Records supplied Block Start
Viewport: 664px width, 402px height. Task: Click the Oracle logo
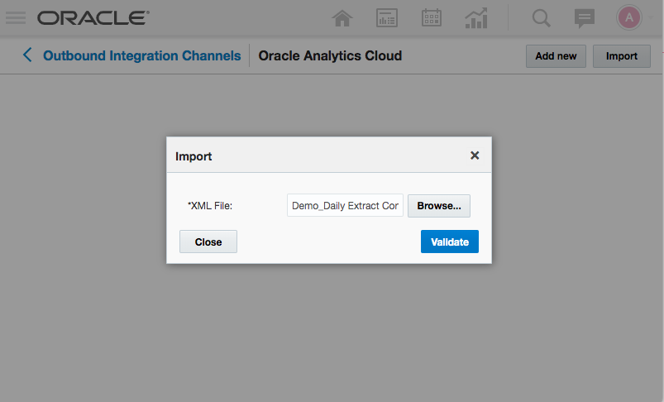[93, 17]
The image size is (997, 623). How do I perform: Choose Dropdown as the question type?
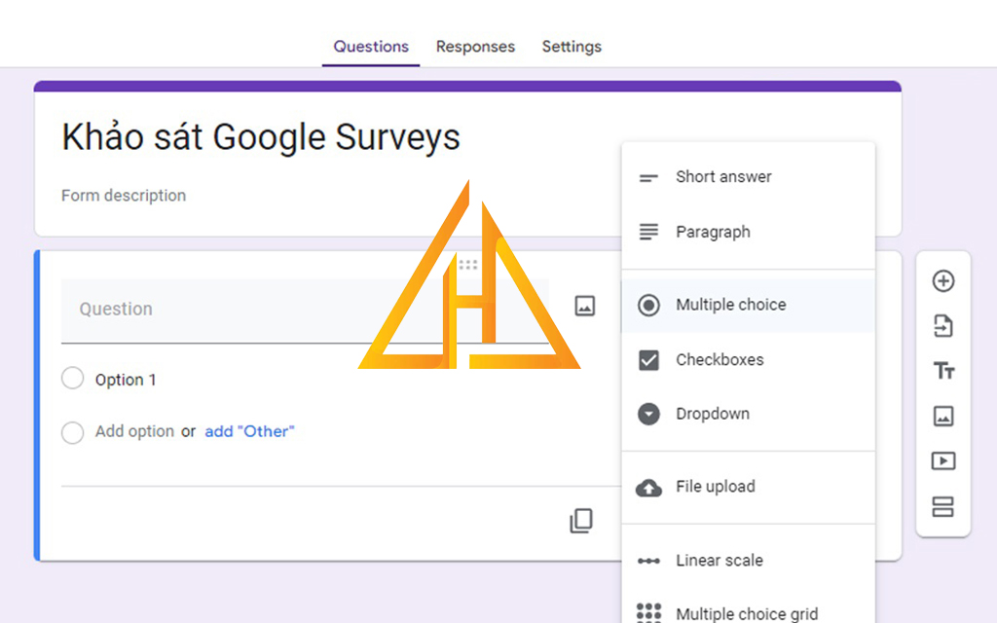(x=712, y=414)
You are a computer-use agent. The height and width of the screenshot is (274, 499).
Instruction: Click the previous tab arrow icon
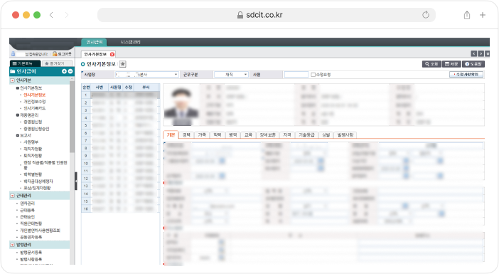pyautogui.click(x=474, y=54)
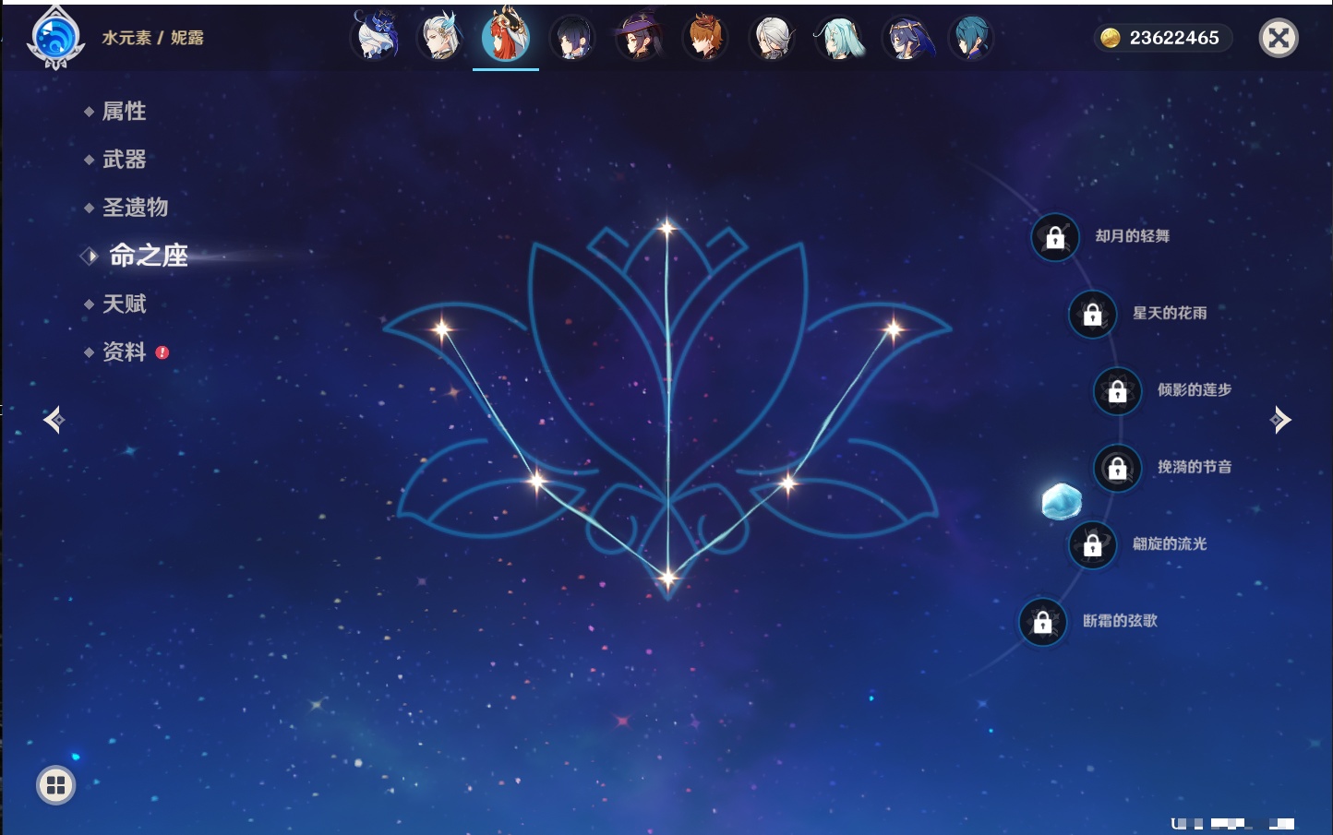1333x835 pixels.
Task: Click the lock icon for 却月的轻舞
Action: 1055,237
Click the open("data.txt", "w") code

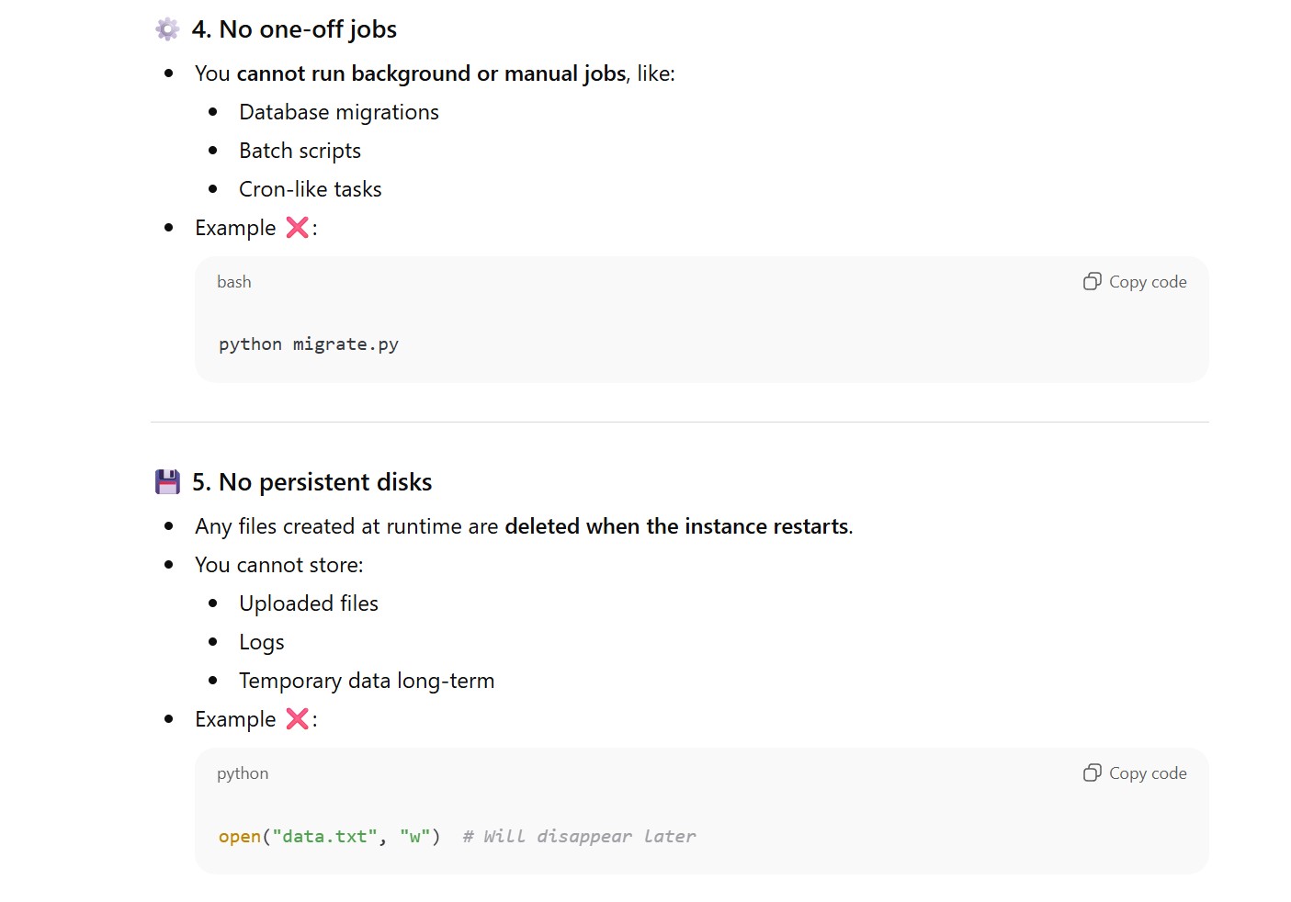pos(329,837)
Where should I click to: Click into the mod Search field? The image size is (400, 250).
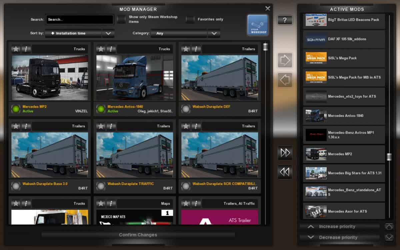pos(79,20)
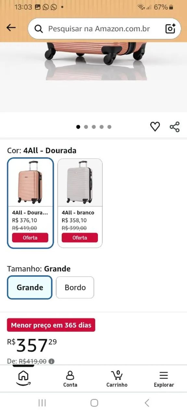This screenshot has height=415, width=187.
Task: Tap the magnifying glass search icon
Action: 39,29
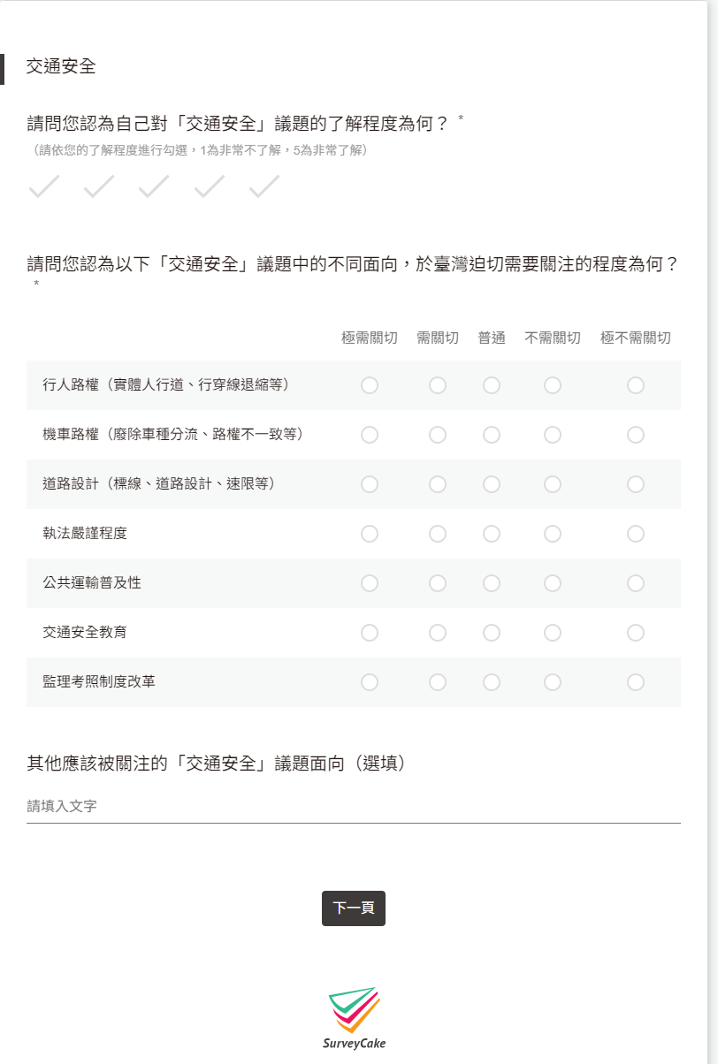Choose 極需關切 for 行人路權

370,385
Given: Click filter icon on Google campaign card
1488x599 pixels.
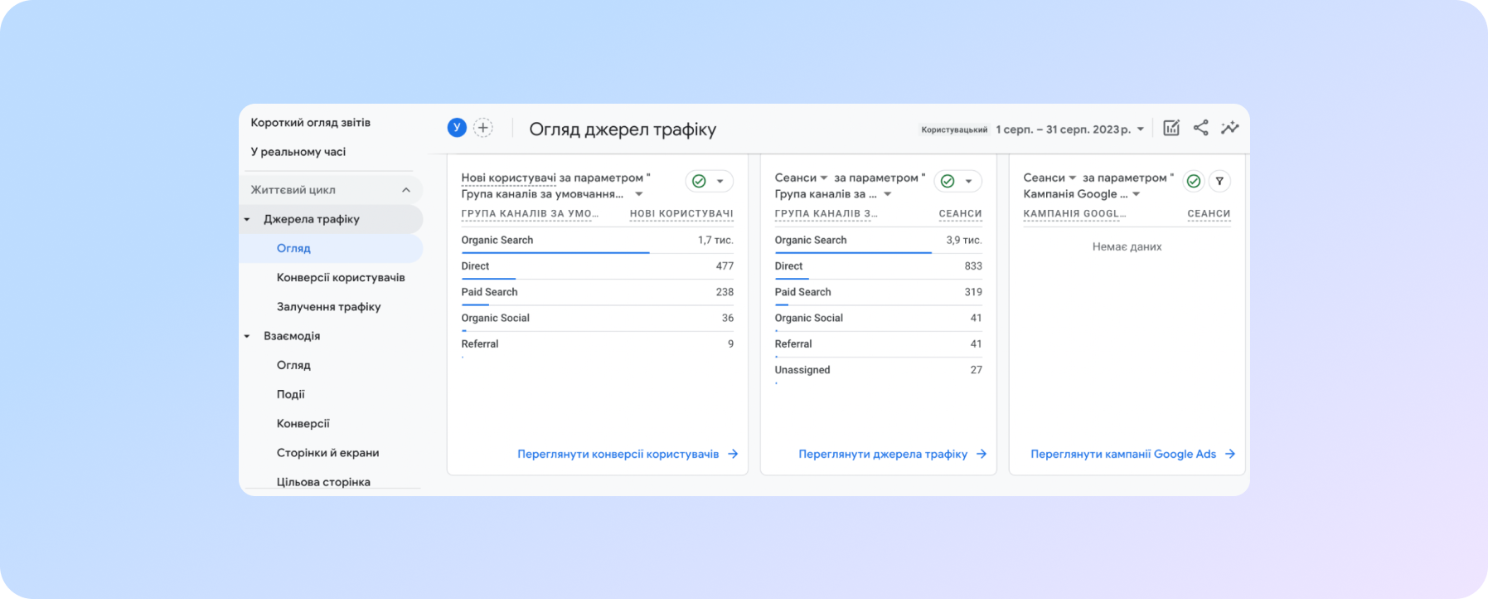Looking at the screenshot, I should point(1219,181).
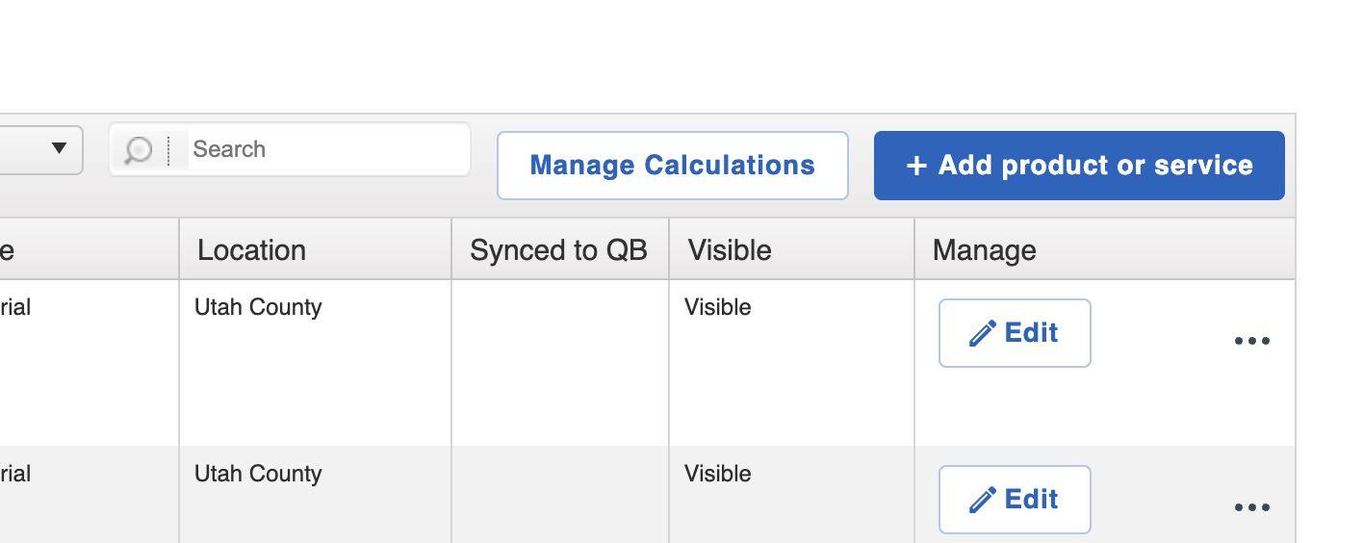Click the truncated "rial" cell in the first row

15,307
Records supplied Block End
> [Task objective]
Output only the lines from the line that contains "Given: Click filter" through the end of the material, both ends included, and skip every picture.

> [Expected answer]
Given: Click filter icon on Google campaign card
1488x599 pixels.
Looking at the screenshot, I should point(1219,181).
Click the truncated "rial" cell in the first row

15,307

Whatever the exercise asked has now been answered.